La respuesta de algunos centros está siendo reducir la extensión de las lecturas, sustituir libros completos por fragmentos o trasladar el ejercicio al aula. También se utilizan audiolibros, vídeos y sesiones de lectura en voz alta con análisis colectivo. Estas medidas pueden facilitar el acceso inicial, aunque plantean dudas sobre si el alumnado llegará a recuperar la autonomía necesaria para enfrentarse a textos largos sin acompañamiento.
Una tendencia que empieza antes de la universidad
Las señales de alarma no proceden únicamente de la educación superior. En Estados Unidos, las pruebas de nivel muestran que los resultados de los escolares son peores que los de generaciones anteriores. La caída ya se observaba antes de la pandemia y, por tanto, no puede atribuirse únicamente a las clases a distancia o a la interrupción de la enseñanza presencial.
En la llamada Generación Alfa, formada por los niños y adolescentes nacidos aproximadamente a partir de 2010, también se ha reducido en algunos contextos la exigencia de leer obras completas. La sustitución de libros por fragmentos permite avanzar en el programa, pero limita la exposición a estructuras narrativas extensas y a vocabulario menos frecuente.
En Francia, diversos análisis educativos han detectado dificultades relevantes de lectura entre los jóvenes de 16 a 25 años. Una parte de ellos presenta problemas para comprender instrucciones, interpretar un artículo o extraer el significado de un texto cotidiano. En España, los barómetros sobre hábitos lectores infantiles y adolescentes ofrecen una imagen más positiva, aunque los docentes siguen alertando de problemas de atención y comprensión en el aula.
El vínculo entre lectura, ansiedad y aislamiento
Las consecuencias no son solo académicas. Cuando una persona joven no entiende un texto que sus compañeros parecen dominar, puede sentirse menos capaz y evitar tareas que impliquen leer. Esa inseguridad alimenta un círculo difícil de romper: cuanto menos se lee, más esfuerzo cuesta hacerlo y mayor es la frustración.
La pérdida de comprensión también deja a los jóvenes más expuestos a la desinformación. Leer críticamente implica distinguir hechos de opiniones, identificar una generalización, detectar una fuente interesada y comparar explicaciones. Sin esas habilidades, los mensajes breves y emocionales tienen más posibilidades de imponerse, aunque sean incompletos o directamente falsos.

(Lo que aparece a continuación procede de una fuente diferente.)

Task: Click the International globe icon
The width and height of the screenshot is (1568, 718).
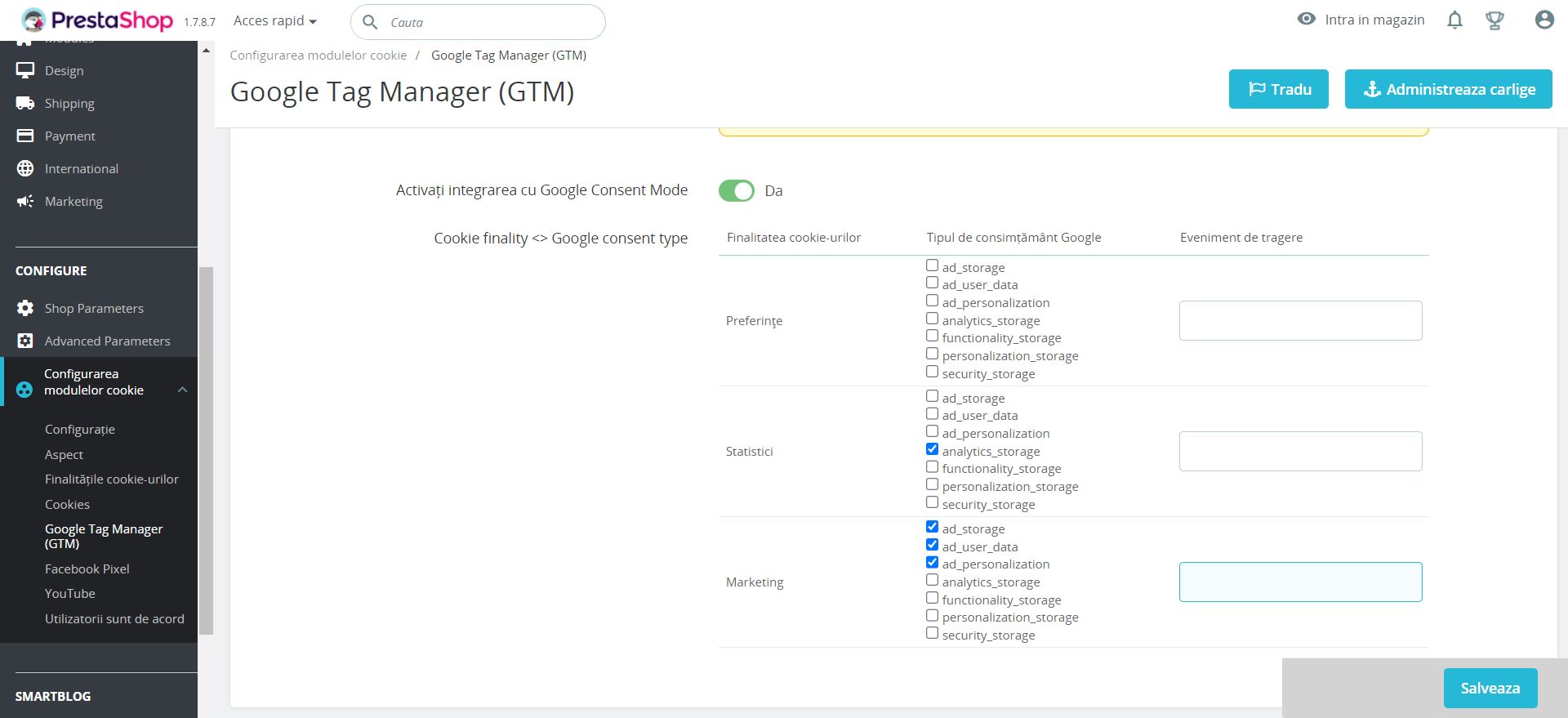Action: coord(25,169)
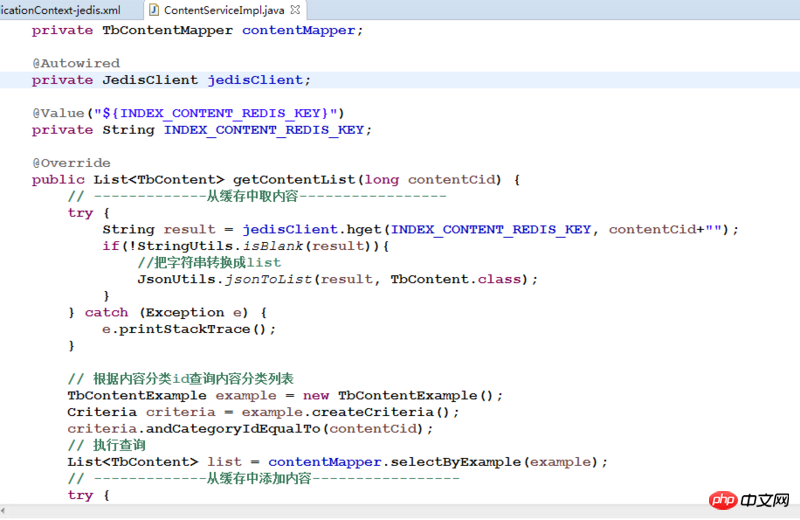800x520 pixels.
Task: Click the printStackTrace call
Action: pos(196,329)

La lectura habitual aporta además beneficios relacionados con la salud mental y las relaciones sociales. Las novelas permiten conocer perspectivas distintas, interpretar motivaciones y comprender emociones ajenas. Esa práctica favorece la empatía y ofrece un espacio de concentración alejado del flujo constante de estímulos digitales.
Un problema educativo con efectos sociales
El retroceso de la lectura está modificando también el lenguaje público. Los mensajes políticos, la publicidad y parte de la música popular tienden a utilizar construcciones más sencillas y directas. Esta adaptación puede hacer los contenidos más accesibles, pero también empobrecer la capacidad colectiva para abordar asuntos complejos sin reducirlos a consignas.

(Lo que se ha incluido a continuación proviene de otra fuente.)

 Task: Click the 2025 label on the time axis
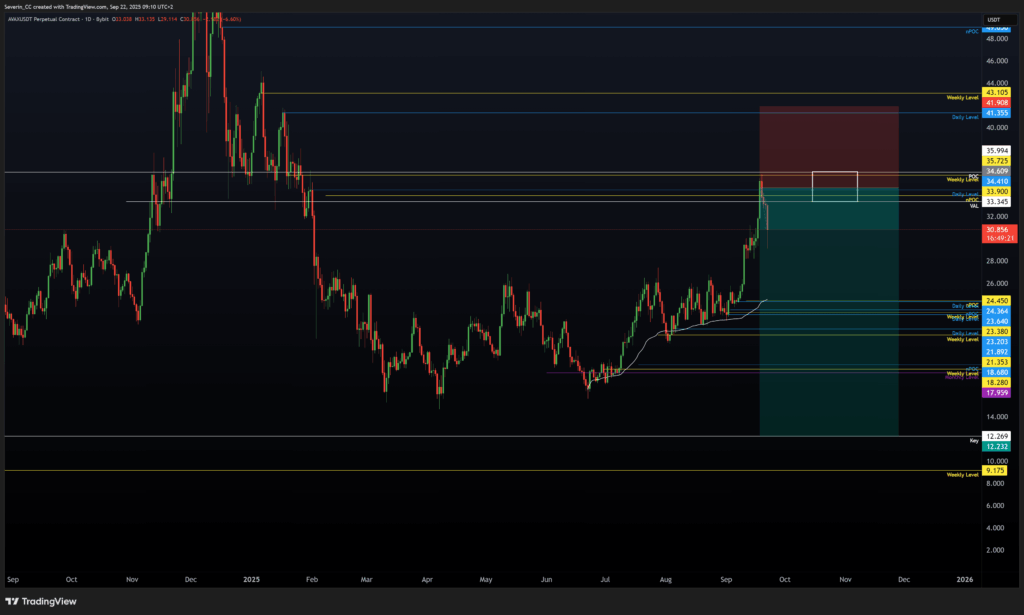[252, 579]
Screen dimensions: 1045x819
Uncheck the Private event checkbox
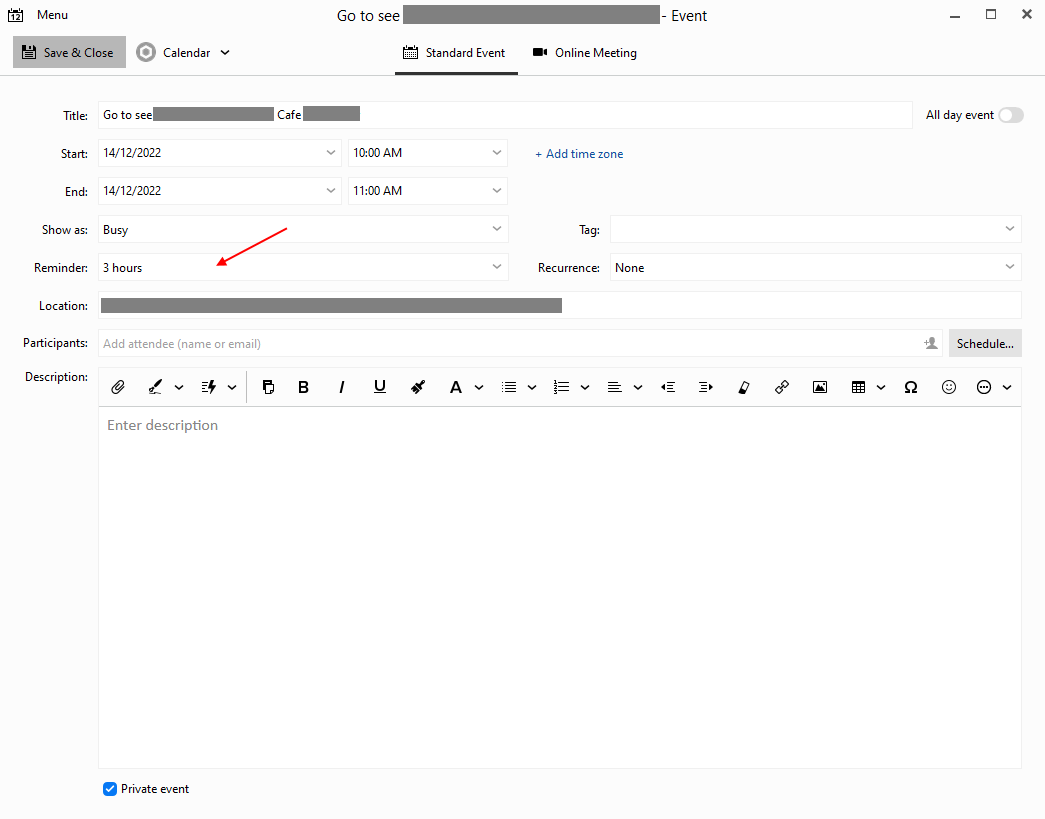[110, 789]
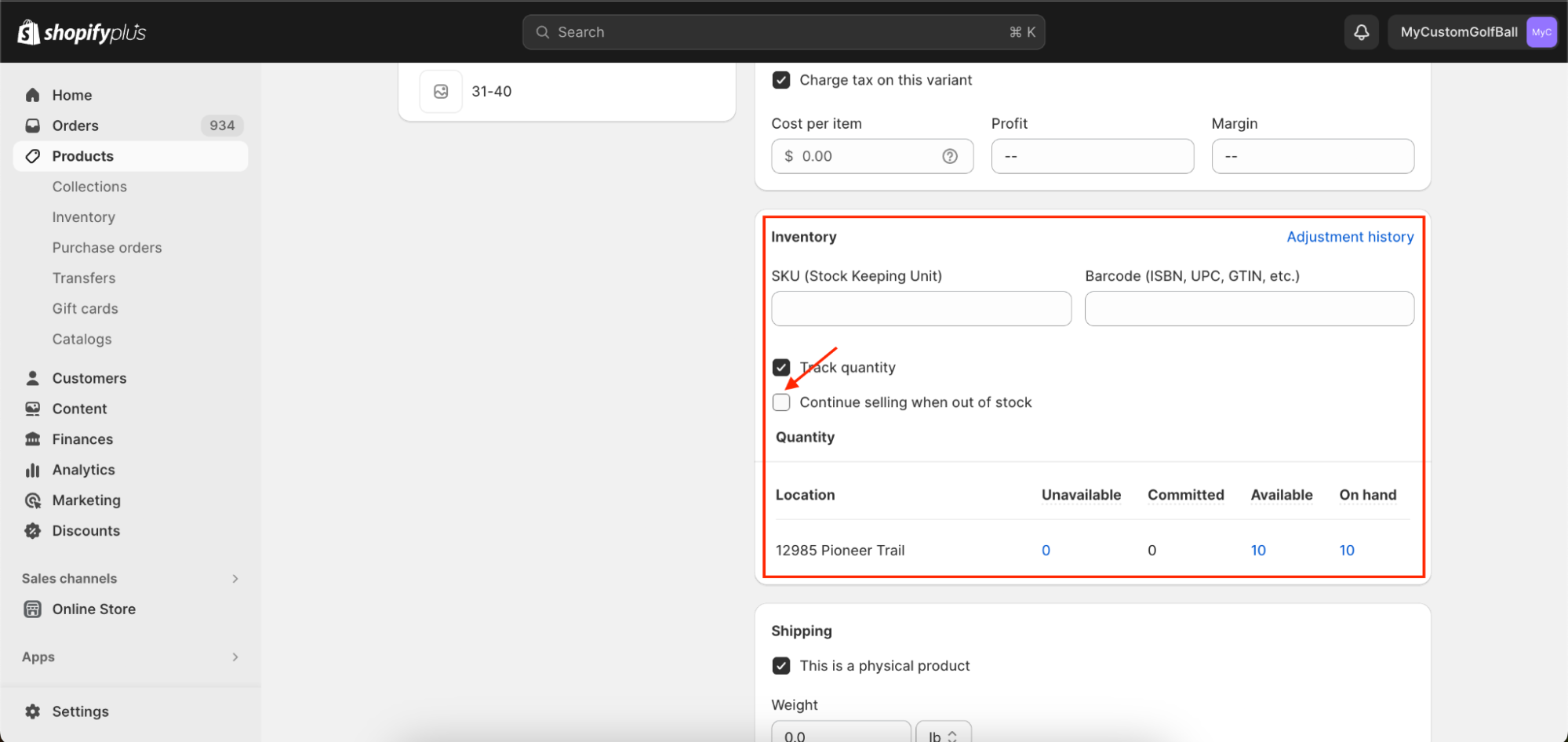The width and height of the screenshot is (1568, 742).
Task: Open Settings via the gear icon
Action: (33, 711)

La inteligencia artificial puede ser una herramienta útil para apoyar la comprensión: puede explicar un término, proponer preguntas sobre un capítulo o adaptar la dificultad de un texto. Sin embargo, su uso debe complementar la lectura y no reemplazarla. Un resumen automático ofrece el resultado final, pero no entrena la atención ni la capacidad de seguir un razonamiento.
Recuperar el hábito exige medidas sostenidas: reservar tiempo diario para leer sin interrupciones, ofrecer textos atractivos y graduar la dificultad sin renunciar progresivamente a la complejidad. También es necesario enseñar a utilizar la IA con criterio y reforzar el papel de familias, bibliotecas y centros educativos. No se trata de enfrentar libros y pantallas, sino de garantizar que los jóvenes conserven la capacidad de comprender aquello que leen.